### Page extract

>> Begin

Issue date: 06 April 2001

The importance of the English language as an international medium of communication is undisputed. Recent figures show that English is the mother tongue of around 400 million people in the world - and is the official language of another 400 million. In addition, between a quarter and a third of the world's population already use it, and more than 85 per cent of international organisations use English as one of their working languages.

But what is the impact on individuals who are able to speak two or even three languages? And what are the likely implications for the maintenance of minority languages while English - or Spanish, or Chinese - become languages with world status? These are some of the issues being explored at a three-day international symposium on bilingualism, being held in April at the University of the West of England.

"It is one of the most important conferences on this topic in the world," commented Jeanine Treffers-Daller, "and is attracting over 300 delegates from all around the globe."

Jeanine, who herself speaks Dutch, German and English, is particularly interested in code-switching, or how people switch from one language to another. The meeting will look at psycholinguistics - how people with two or more languages retrieve words, or process language, and how they represent the two languages in their minds - as well as sociolinguistics: how and why speakers use more than one language in their everyday lives.

"It is rare to be equally fluent in two or more languages," she says. "More often, one language is used for one purpose, such as at work or school, while a second language is used at home. In each language people will have specific areas of competence which usually complement each other."

>> End

### Goal A
According to the article on the bilingualism symposium, how many delegates is the conference attracting?
### Goal B
Carry on the article about the bilingualism symposium from the point where it stops.

### Supplied data
>> Begin

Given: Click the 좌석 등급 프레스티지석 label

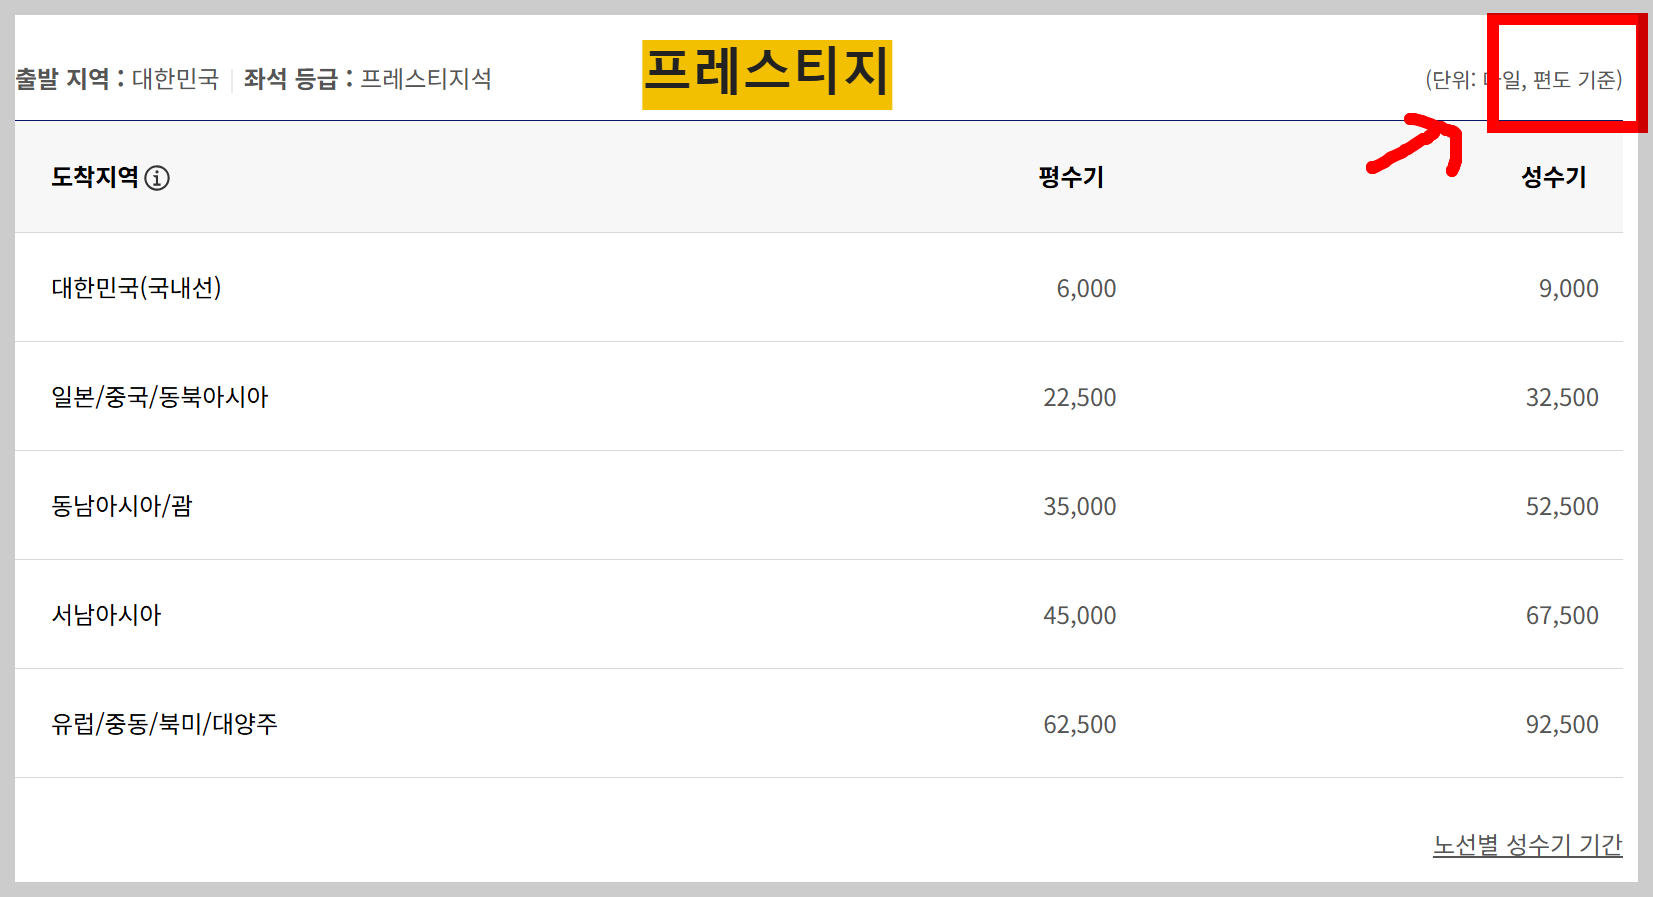Looking at the screenshot, I should [x=368, y=79].

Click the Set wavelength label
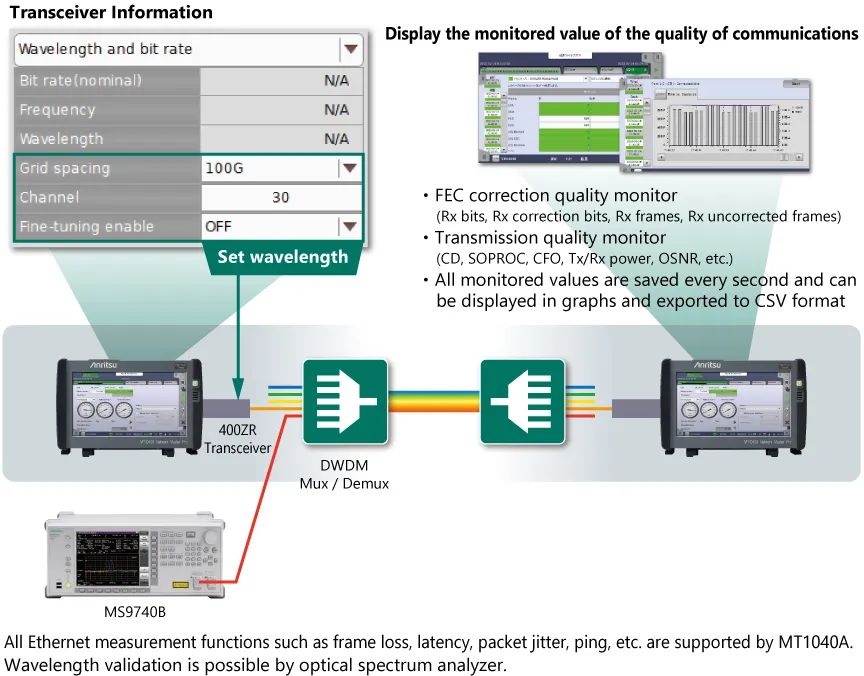point(283,257)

>> End

### Answer A
Over 300 delegates from all around the globe.

### Answer B
Delegates from 42 different countries are expected, including representatives from China, South Africa, Trinidad and Jamaica, who have been enabled to attend by a travel fund for delegates from the developing world. Of the 5 - 6,000 languages currently in use in the world today, it is estimated that one is dying out each week. By the end of the 21st century, 90% of these languages may have ceased to exist.

However, one session on a minority language - Welsh - will show that intervention can prevent a language from dying out. By promoting it in schools, and setting up a dedicated TV channel, the market value of the language has been increased. It is now seen as not just a hobby, but as useful in commerce, education and the modern world.

The symposium will also consider language attrition - how people lose a language they knew as a child, if they move to a different country. Motivation and the efforts of the parents have a significant impact, as a survey of families living in Bristol with one parent who was either German and Dutch revealed.

Keynote speaker Ton Dijkstra will also examine computer developments aimed at simulating the hugely complex task the brain handles when translating from one language to another.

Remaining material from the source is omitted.